REQUIRED TASKS:
(a) In the triethylaluminum paper, write out the passage starting at "A. I. Graevskii, Sh." and ending at "5 VIII 1957)".
(b) According to the triethylaluminum paper, why was a quantitative study of the composition of triethylaluminum made via ethyl bromide of interest? Answer in one to three sentences.

EXCERPTED PASSAGE:
--- Start ---
PHYSICAL CHEMISTRY

A. I. Graevskii, Sh. S. Shchegol’ and Z. S. Smolyan

PHYSICOCHEMICAL INVESTIGATION OF CERTAIN SYSTEMS CONTAINING TRIETHYLALUMINUM AND ITS DERIVATIVES

(Presented by Academician A. V. Topchiev, 5 VIII 1957)

For the polymerization of ethylene, propylene, and other alkenes at low pressure, a catalyst consisting of triethylaluminum and titanium tetrachloride may be used \((^{1,2})\). The composition of triethylaluminum, depending on the method of its preparation \((^{3–5})\), usually includes considerable amounts of the products of its oxidation and decomposition (hydride and ethoxide), as well as halo derivatives. In view of the different behavior of these compounds in the polymerization process, a quantitative study of the composition of triethylaluminum synthesized via ethyl bromide and used as a catalyst for the preparation of polyethylene and polypropylene was of interest. For this purpose, use was made of the ability of many organoaluminum compounds, owing to the electron unsaturation of the \(3p\) level of the central aluminum atom, to form complexes with nucleophilic reagents containing nitrogen, oxygen, or fluorine atoms \((^{6–8})\).

Fig. 1. Conductometric titration with quinoline in cyclohexane solution:
\(a\) — \(\mathrm{Al(C_2H_5)_3}\), \(b\) — \(\mathrm{Al(C_2H_5)_2Br}\), \(c\) — \(\mathrm{Al(C_2H_5)_2H}\).
\(m/n\) (here and in the following figures) is the molar ratio of quinoline used for titration to aluminum contained in the sample being titrated.

Pure triethylaluminum, diethylaluminum hydride, diethylaluminum bromide, and diethylaluminum ethoxide, synthesized by known procedures \((^{3,4,9})\) and dissolved in cyclohexane, were titrated with quinoline potentiometrically in a cell with silver and platinum electrodes, or conductometrically in a cell with unplatinized plate platinum electrodes. The titration was carried out in an inert-gas atmosphere. For measuring the e.m.f. in potentiometric titration, an LP-5 potentiometer was used; in conductometric titration, the cell was supplied with direct current* from a source with a voltage of 1.5 to 30 V; the current was measured with a microammeter or with a mirror galvanometer of the M-21 type.
--- End ---
DATA EXTRACT:
--- Start ---
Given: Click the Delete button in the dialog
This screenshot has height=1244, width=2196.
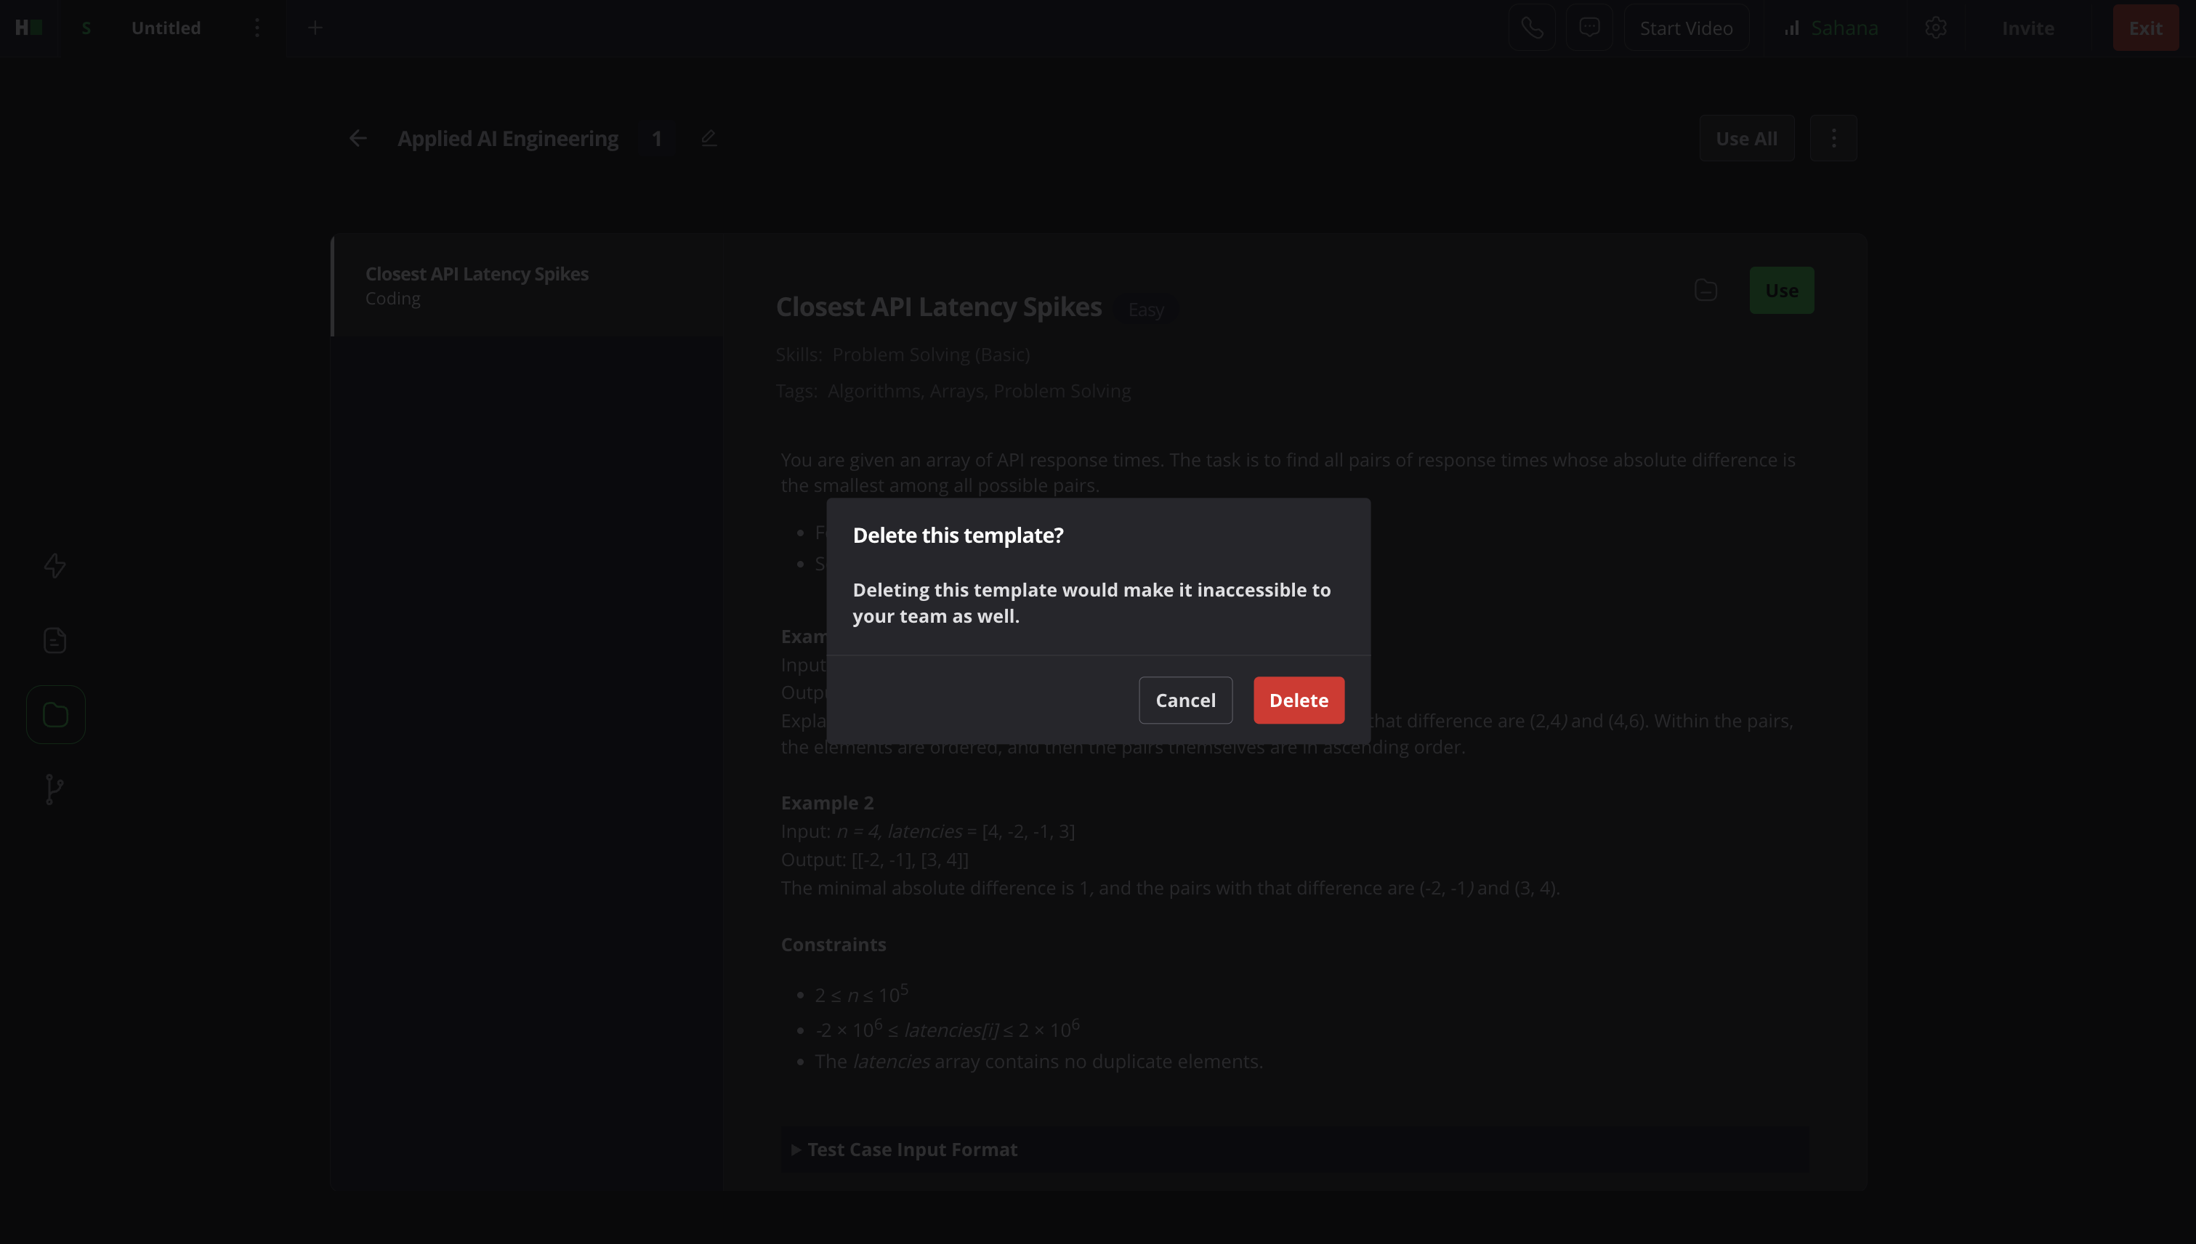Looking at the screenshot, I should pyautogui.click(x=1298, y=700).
--- End ---
--- Start ---
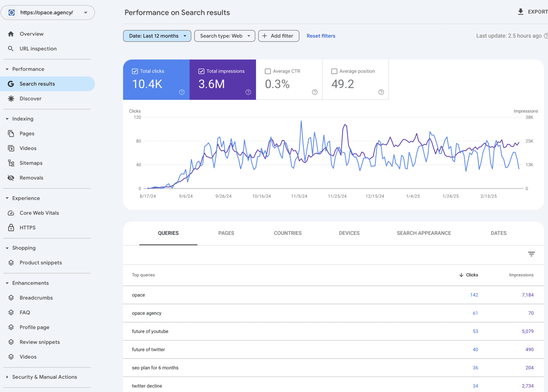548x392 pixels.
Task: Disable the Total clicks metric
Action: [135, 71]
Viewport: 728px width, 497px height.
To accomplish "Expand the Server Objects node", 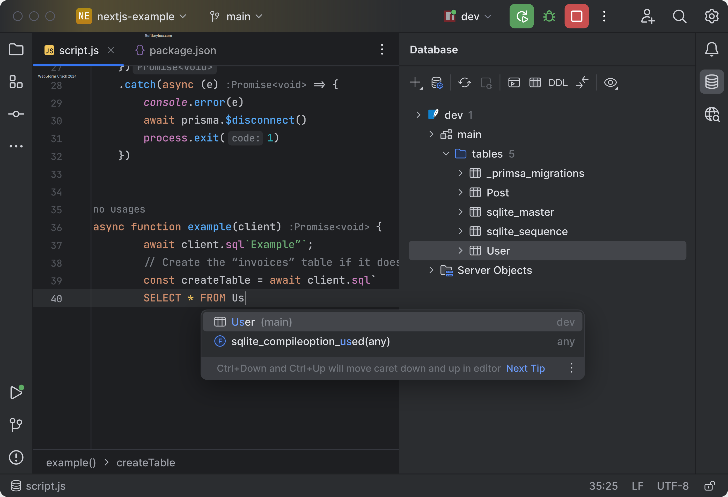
--- End ---
EXERCISE ANSWERS:
(a)
A. I. Graevskii, Sh. S. Shchegol’ and Z. S. Smolyan

PHYSICOCHEMICAL INVESTIGATION OF CERTAIN SYSTEMS CONTAINING TRIETHYLALUMINUM AND ITS DERIVATIVES

(Presented by Academician A. V. Topchiev, 5 VIII 1957)

(b) Depending on how it is prepared, triethylaluminum usually contains considerable amounts of its oxidation and decomposition products (hydride and ethoxide), as well as halo derivatives. These compounds behave differently in the polymerization process. For that reason, it was of interest to measure the composition of the triethylaluminum used as a catalyst for making polyethylene and polypropylene.